Sei sulla pagina 1di 2

Interrogazione a risposta scritta

Al Ministro della giustizia - Per sapere - premesso che:


come riporta l’inchiesta giornalistica di Nello Trocchia pubblicata sul ‘Domani’ il 29
settembre 2020, lo scorso 6 aprile, nel carcere ‘Francesco Uccella’ di Santa Maria
Capua Vetere, un contingente speciale composto da circa trecento poliziotti
penitenziari proveniente anche da altri istituti campani, con volti coperti e armati di
manganelli, ha picchiato selvaggiamente decine di detenuti, tra cui un disabile in sedia
a rotelle;
le testimonianze di un ex detenuto e un video delle telecamere di sorveglianza
confermerebbero gli agghiaccianti abusi subìti dai detenuti: schiene sfregiate,
detenuti in ginocchio, manganellate, denti rotti, occhi gonfi, contusioni;
gli operatori carcerari risultano indagati per tortura, violenza privata e abuso di
autorità per quanto accaduto quel giorno;
nei giorni successivi al pestaggio in decine hanno presentato denuncia con il supporto
dell’associazione Antigone – che il 14 aprile ha presentato un esposto in procura - e
dei garanti dei detenuti della Campania e di Napoli;
alla base di quella che all’interrogante appare una vera e propria ‘spedizione punitiva’
ci sarebbe la ritorsione per le proteste nelle carceri di marzo a causa delle restrizioni
previste per l’emergenza del Covid-19. Già a marzo la stessa Antigone, anche
attraverso articoli sul quotidiano ‘Il Riformista’, aveva denunciato il pericolo di
possibili violenze in diverse carceri;
ad avviso dell’interrogante siamo di fronte ad una totale sospensione dello Stato di
Diritto ai danni di cittadini che si trovano sotto la custodia dello Stato che ha il dovere
e l’obbligo di garantire la loro dignità e incolumità;
la funzione del carcere è quella di riabilitare e reinserire i detenuti nella società e
quanto accaduto ha invece a che fare con l'annientamento della persona e con la
mortificazione della sua dignità;
le condizioni delle carceri misurano lo stato di salute della democrazia di un Paese e i
diversi casi di violenze e abusi nelle carceri italiane mostrano come i pestaggi negli
istituti penitenziari non rappresentano un fatto raro e non può più essere tollerato.

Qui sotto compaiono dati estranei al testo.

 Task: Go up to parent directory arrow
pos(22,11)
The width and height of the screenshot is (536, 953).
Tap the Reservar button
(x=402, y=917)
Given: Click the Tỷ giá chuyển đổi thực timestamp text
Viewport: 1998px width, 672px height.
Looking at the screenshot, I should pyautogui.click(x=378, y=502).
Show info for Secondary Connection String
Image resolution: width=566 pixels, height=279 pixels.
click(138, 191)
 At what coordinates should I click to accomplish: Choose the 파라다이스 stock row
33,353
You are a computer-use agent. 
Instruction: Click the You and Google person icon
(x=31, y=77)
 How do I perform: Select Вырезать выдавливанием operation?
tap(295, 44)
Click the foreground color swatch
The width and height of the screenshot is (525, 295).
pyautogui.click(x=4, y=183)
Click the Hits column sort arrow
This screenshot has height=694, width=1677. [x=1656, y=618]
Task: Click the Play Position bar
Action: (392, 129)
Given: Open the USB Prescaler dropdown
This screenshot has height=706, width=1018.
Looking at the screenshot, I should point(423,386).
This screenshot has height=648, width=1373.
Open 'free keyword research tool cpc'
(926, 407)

Il
malfunzionamento e le carenze strutturali degli istituti di pena ricade sulla grande
maggioranza di persone oneste che compone la polizia penitenziaria che con buona
volontà e nel rispetto della legge, spesso sotto organico, si ritrova a gestire situazioni
complicate. Occorre isolare quei pochi che, dai vertici alla base, utilizzano la violenza
e l’umiliazione per imporre il loro dominio;

Utilizzate 613 parole su un massimo di 600


Interrogazione a risposta scritta

secondo Antigone, nel febbraio 2020 è stato iscritto come tortura un pestaggio subito
da un detenuto da parte di poliziotti penitenziari nella casa circondariale di Monza.
Nel marzo scorso è stata denunciata ‘una spedizione punitiva’ da parte di poliziotti
penitenziari, Carabinieri e Polizia di Stato nel carcere milanese di Opera. Nel carcere
di Torino, dalla primavera del 2017 vi erano quattro celle dedicate a praticare sui
detenuti ogni sorta di umiliazione e violenza;
nonostante la Corte europea nel 2013 abbia condannato l’Italia per la violazione
dell’articolo 3 della Convenzione europea dei diritti umani proprio per le condizioni
degradanti in cui vivono i detenuti nelle nostre carceri ancora oggi manca un serio
investimento per migliorare la condizioni di vita all’interno delle celle -:
se era a conoscenza dei fatti esposti in premessa, viste anche le ripetute denunce da
parte dell’Associazione Antigone circa il clima che si era creato nelle carceri già a
partire dallo scorso mese di marzo e quali iniziative di competenza ha adottato per
verificare e accertare la veridicità di quelle denunce;
quali urgenti iniziative intenda adottare circa le violenze ai danni dei detenuti del
carcere ‘Francesco Uccella’ di Santa Maria Capua Vetere dello scorso aprile al fine di
ricostruire le esatte responsabilità e la catena di comando che ha deciso e poi
determinato quelle violenze ai danni di decine di detenuti.